||1R03CA208021-01A1 Interpret this number
||Texas A&M University
||Estimating and Communicating Spatial Certainty When Childhood Cancers CO-Cluster
There are several recent advances, in disease cluster evaluation that if used collectively could avoid a myriad
of statistical faults, including the Texas Sharp Shooter Fallacy. These advances include models that estimate
the exceedance probability (EP); defined as the Bayesian probability that the relative risk at a specific
location is greater than 1. When applied across continuous space, the EP provides a sensitive identification
of disease clusters with varying cluster boundaries and sizes and with explicit, spatially-varying certainty.

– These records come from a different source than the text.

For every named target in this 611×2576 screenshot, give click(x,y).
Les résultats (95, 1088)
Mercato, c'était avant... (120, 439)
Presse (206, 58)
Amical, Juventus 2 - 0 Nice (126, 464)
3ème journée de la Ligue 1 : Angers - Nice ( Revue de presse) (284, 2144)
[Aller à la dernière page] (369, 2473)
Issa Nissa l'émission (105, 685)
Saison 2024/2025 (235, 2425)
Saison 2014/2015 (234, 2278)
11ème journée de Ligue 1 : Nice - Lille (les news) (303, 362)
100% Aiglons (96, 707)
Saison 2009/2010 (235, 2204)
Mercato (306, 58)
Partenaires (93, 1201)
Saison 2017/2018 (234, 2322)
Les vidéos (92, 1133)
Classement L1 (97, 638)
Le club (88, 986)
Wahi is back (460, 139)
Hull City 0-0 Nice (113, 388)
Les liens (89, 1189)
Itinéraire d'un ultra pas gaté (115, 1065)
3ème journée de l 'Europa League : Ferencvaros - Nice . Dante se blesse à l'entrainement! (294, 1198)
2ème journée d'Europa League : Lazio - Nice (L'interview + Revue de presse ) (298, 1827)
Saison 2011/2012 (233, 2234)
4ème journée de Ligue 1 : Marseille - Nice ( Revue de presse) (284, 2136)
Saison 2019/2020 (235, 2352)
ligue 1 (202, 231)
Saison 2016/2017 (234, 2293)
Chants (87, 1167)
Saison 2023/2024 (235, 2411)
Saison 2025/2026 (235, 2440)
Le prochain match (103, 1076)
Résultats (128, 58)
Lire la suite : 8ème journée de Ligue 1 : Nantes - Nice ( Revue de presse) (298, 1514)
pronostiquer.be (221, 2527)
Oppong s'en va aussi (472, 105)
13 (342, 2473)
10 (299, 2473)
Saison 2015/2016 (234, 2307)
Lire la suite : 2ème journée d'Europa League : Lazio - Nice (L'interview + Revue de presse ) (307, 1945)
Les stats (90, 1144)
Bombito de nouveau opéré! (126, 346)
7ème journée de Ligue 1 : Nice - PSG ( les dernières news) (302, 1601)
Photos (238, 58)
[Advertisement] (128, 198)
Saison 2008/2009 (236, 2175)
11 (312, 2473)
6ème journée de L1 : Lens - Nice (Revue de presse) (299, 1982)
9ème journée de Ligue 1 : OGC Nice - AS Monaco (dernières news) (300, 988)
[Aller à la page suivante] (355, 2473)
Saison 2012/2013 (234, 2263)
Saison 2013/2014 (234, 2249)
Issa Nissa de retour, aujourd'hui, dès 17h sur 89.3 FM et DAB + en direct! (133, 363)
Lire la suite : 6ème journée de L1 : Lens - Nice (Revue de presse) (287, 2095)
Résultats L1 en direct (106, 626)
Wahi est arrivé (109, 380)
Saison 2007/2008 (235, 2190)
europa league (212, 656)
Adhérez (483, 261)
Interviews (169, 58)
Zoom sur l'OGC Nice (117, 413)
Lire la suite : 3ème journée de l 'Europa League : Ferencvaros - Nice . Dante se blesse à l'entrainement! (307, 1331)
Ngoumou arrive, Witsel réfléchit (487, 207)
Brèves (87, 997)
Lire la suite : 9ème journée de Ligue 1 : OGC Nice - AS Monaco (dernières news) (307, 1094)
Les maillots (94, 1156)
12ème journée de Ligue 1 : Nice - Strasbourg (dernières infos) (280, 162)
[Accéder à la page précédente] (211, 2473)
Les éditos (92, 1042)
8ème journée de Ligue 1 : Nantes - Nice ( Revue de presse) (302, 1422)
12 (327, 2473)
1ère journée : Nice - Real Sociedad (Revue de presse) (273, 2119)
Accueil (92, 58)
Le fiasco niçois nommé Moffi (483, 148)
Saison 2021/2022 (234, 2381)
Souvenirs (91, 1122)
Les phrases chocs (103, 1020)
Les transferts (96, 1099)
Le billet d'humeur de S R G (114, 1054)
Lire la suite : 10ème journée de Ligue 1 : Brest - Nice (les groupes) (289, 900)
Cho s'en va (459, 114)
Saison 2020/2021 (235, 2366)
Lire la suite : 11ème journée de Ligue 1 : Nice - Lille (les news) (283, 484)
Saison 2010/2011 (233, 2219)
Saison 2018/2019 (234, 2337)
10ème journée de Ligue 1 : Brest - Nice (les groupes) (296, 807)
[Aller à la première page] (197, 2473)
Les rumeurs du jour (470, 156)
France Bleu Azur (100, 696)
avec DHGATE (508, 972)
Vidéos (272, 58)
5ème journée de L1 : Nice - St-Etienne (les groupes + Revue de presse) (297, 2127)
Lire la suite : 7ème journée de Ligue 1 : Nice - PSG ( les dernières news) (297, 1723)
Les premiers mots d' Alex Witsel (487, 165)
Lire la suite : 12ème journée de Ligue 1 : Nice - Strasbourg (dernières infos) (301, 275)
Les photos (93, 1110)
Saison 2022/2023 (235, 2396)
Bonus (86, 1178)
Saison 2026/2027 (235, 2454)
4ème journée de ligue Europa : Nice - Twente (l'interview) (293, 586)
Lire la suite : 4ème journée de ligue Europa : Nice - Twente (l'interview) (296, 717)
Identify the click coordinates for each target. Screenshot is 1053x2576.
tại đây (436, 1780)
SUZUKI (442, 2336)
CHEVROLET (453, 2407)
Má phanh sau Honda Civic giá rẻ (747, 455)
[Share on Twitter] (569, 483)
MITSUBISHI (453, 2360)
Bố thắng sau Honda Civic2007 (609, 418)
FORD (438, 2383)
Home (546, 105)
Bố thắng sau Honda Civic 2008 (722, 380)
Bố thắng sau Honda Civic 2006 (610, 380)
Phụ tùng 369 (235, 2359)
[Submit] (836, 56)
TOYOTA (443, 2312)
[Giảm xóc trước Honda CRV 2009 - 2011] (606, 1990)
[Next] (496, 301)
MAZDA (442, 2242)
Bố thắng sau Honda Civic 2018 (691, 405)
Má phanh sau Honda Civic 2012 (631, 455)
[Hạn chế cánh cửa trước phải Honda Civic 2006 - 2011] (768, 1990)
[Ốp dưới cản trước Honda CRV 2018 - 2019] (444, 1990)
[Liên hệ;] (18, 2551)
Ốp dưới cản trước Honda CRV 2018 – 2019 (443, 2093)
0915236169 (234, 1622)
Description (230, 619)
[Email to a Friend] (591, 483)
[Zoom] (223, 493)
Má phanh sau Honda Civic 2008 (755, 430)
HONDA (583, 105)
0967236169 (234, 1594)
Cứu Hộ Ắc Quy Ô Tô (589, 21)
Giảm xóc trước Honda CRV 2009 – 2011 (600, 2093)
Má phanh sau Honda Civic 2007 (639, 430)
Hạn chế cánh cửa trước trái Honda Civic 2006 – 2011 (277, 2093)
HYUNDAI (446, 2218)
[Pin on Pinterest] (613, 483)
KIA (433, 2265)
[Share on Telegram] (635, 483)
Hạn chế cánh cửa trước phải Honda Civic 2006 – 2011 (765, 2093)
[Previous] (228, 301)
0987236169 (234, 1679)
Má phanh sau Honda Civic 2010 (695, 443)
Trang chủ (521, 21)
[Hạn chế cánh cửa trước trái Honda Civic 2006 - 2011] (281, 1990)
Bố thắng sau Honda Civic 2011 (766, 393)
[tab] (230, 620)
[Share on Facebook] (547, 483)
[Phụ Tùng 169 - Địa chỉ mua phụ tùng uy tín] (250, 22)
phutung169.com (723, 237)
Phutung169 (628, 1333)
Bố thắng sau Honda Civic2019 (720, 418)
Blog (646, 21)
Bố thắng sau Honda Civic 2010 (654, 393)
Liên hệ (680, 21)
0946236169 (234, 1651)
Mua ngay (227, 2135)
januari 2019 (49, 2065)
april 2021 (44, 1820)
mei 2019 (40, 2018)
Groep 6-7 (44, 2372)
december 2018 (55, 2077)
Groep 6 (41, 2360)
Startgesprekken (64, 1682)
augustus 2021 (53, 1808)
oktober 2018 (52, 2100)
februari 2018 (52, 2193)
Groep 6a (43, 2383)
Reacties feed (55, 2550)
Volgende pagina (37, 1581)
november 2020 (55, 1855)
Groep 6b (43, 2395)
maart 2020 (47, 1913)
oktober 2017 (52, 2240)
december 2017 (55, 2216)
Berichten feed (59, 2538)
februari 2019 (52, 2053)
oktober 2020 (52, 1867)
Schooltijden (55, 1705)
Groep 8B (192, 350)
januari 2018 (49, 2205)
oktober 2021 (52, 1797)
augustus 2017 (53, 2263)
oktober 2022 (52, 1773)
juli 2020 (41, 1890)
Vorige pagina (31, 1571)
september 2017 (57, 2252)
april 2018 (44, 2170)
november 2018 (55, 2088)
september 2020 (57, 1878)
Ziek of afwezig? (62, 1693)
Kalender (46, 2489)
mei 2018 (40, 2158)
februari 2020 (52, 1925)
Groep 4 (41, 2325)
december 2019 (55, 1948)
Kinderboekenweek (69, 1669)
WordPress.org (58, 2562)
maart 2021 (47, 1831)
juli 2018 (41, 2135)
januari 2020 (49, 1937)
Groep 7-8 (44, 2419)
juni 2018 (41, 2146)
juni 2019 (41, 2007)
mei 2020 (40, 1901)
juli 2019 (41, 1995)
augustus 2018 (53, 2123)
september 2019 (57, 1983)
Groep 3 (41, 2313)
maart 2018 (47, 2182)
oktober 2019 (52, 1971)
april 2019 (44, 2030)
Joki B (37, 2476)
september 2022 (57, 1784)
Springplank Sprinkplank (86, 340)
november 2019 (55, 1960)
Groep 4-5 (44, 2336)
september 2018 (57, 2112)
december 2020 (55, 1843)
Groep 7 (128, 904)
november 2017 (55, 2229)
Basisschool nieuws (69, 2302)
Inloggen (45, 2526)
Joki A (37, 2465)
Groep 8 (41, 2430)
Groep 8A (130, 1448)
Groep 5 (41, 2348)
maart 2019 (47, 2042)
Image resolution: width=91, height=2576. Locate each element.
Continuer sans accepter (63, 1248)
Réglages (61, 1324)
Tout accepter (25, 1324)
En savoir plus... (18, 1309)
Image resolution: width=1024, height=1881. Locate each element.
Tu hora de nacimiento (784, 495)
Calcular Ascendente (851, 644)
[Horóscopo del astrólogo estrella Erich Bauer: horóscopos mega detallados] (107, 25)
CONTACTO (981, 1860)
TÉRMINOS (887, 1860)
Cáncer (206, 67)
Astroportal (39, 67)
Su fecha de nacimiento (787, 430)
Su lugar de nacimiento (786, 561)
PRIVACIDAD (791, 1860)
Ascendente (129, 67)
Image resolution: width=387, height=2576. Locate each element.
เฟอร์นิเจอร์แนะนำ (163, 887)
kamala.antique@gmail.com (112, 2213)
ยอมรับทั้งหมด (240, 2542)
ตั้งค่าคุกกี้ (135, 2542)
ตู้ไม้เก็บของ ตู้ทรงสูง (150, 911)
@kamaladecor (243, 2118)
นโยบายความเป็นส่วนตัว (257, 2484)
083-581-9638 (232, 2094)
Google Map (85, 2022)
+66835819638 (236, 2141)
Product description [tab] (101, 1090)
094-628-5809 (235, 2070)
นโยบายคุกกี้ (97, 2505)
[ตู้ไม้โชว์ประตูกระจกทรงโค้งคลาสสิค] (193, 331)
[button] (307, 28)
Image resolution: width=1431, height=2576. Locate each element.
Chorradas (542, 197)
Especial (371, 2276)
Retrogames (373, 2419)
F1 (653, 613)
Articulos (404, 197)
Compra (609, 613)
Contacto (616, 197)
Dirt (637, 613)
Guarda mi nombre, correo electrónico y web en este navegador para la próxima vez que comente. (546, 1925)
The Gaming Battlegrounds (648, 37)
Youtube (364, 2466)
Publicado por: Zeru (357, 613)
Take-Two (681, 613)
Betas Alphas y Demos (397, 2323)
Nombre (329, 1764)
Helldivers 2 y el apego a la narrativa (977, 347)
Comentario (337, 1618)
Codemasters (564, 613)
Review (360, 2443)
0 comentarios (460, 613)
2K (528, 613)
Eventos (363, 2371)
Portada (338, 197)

Furthermore, extending the model to multiple disorders can objectively combine disorders with common
spatial patterns thereby enhancing the effective sample size. The problem is that childhood cancer is so rare
that the prior distributions for the spatial parameters may unduly influence the results. What we need most is
an objective way to combine CC when specific CC have common spatial risk patterns. The long-term goal is to
prevent diseases caused by environmental exposures. The overall objective of this application, which is the
next step in our long-term goal, is to find the most objective way to pool CC subgroups when they share
common spatial risk patterns. Our central hypothesis is that CC have common spatial patterns near some
environmental hazards. The hypothesis is formulated based on our preliminary findings. The rationale that
underlies the proposed research is that recently developed Bayesian multivariate spatial modeling is the link
that we need to mitigate spatial uncertainty and restore public faith in cluster investigations. The central
hypothesis will be tested and the objective of this application attained by pursuing the following specific aims:
1. Evaluate case-excess for single CC using univariate geostatistical modeling of EP. We postulate,
based on our current studies, that geostatistical modeling of the EP will provide an improved sensitivity for
cluster detection by allowing flexible cluster shapes, sizes and statistical certainty. 2, Evaluate case-excess
for multiple CC using multivariate geostatistical modeling of EP. We postulate, based on our preliminary
studies, that multiple CC share common geographic patterns near some toxic sites and multivariate modeling
of the CC will enhance the sensitivity of cluster detection. With respect to expected outcomes, the work
proposed in aim 1 will identify significant risk patterns of individual CC near some Texas Superfund Sites. Aim
2 will identify CC with common geographic risk patterns at these locations. This contribution is significant
because we live in an era in which the public's vigilance is sought for all environmental risks and the
public's input must be encouraged and validated and, most importantly, addressed, objectively. The
contribution is innovative because the proposed research combines recent advances to resolve issues in the
modeling and reporting of spatial uncertainty in disease cluster investigation.